2 In earlier and separate proceedings (HC/OC 396/2023, or “OC 396”), the first respondent (“Argyle”) obtained summary judgment in its favour for the sum of $10,000,000 plus interest and costs. As Mr Lim had failed to respond to Argyle’s demands for payment, the latter commenced enforcement proceedings (HC/EO 141/2023 (“EO 141”)), seeking to seize Mr Lim’s half-share in the Property. EO 141 was served on the Property on 29 December 2023. Mdm Lee filed a Notice of Objection on 20 January 2024, two weeks after the relevant deadline for so doing. The ground of objection stated that she is the 100% beneficial owner of the Property, and that Mr Lim is a joint tenant in name only. On 7 February 2024, Argyle filed a Notice of Dispute to Objection. On 8 February 2024, the Sheriff directed Mdm Lee to apply by summons to release the specified debt pursuant to O 22 of the Rules of Court 2021 (“ROC 2021”) by 15 February 2024. She obtained an extension of time until 19 February 2024. Instead of following up with the requisite summons, however, she filed this application (“OA 163”) on 16 February 2024.
Legal context and issues
3 By prayer 1 of OA 163, Mdm Lee sought to set aside EO 141, and by Prayer 2, she sought a declaration that she is the sole beneficial owner of the Property. These prayers raised two substantive issues:
(a) whether Mdm Lee is the sole beneficial owner of the Property (Prayer 2); and
(b) whether this court should set aside EO 141, an order given in OC 396, in this suit, OA 163 (Prayer 1).
4 After hearing parties, I found that the Lims held equal beneficial ownership in the Property and dismissed OA 163. These are my grounds of decision.
Beneficial ownership of the Property
5 The starting point is that, in the absence of any other evidence, the Lims hold the Property according to their legal title. At law, the Property is held in their joint names as a joint tenancy. Argyle submitted that the beneficial ownership of the Lims in the Property was the same as their legal title and they held equal beneficial ownership in the Property.
6 On the other hand, the Lims were aligned that Mdm Lee is the sole beneficial owner of the property. They contended the following:
(a) There was a common intention between the Lims, at the time that the Property was purchased, that Mdm Lee would be the sole beneficial owner of the Property, giving rise to a common intention constructive trust (“CICT”) over the Property in favour of Mdm Lee.
(b) An alternative claim (that either reflected the Lims’ common intention, or was based on resulting trust) that Mdm Lee fully funded the property, and if any payments were made by Mr Lim, these were gifts on his part.
The burden was on Mdm Lee to establish that there was a CICT or a resulting trust at the time of the acquisition.

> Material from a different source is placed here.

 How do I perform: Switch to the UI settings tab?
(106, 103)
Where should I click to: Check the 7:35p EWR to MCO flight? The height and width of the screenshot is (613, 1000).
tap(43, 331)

7 Initially, Argyle was the sole respondent in OA 163. Mdm Lee’s affidavit in support of her application contended that she paid wholly for the Property. Subsequently, Mr Lim was added as a respondent and his affidavit referenced payments made out of his bank accounts towards the mortgage. He contended that his contributions to the mortgage and maintenance payments were intended as gifts to Mdm Lee. Mdm Lee subsequently confirmed Mr Lim’s position in a later affidavit. The Lims were cross-examined on their affidavits.
8 I deal with Mdm Lee’s alternative claims in turn.
Whether there was a common intention constructive trust
9 Mdm Lee’s primary claim was that a CICT was in place, arising out of the Lims’ common intention that she was to be the Property’s sole beneficial owner.
10 The parties did not dispute the relevant legal principles. For a CICT to be established, there must be sufficient evidence of an express or inferred common intention that the parties should hold the beneficial interest in the property in a certain proportion (Chan Yuen Lan v See Fong Mun [2014] 3 SLR 1048 (“Chan Yuen Lan”) at [160(b)]). The burden would be on Mdm Lee to adduce evidence of such a common intention. While the Court of Appeal endorsed the possibility of such a common intention arising after the acquisition (Chan Yuen Lan at [160(f)]), Mdm Lee’s case was that the Lims’ common intention “arose at the point of acquisition of the Property and that there was no departure from this common intention” [emphasis in original].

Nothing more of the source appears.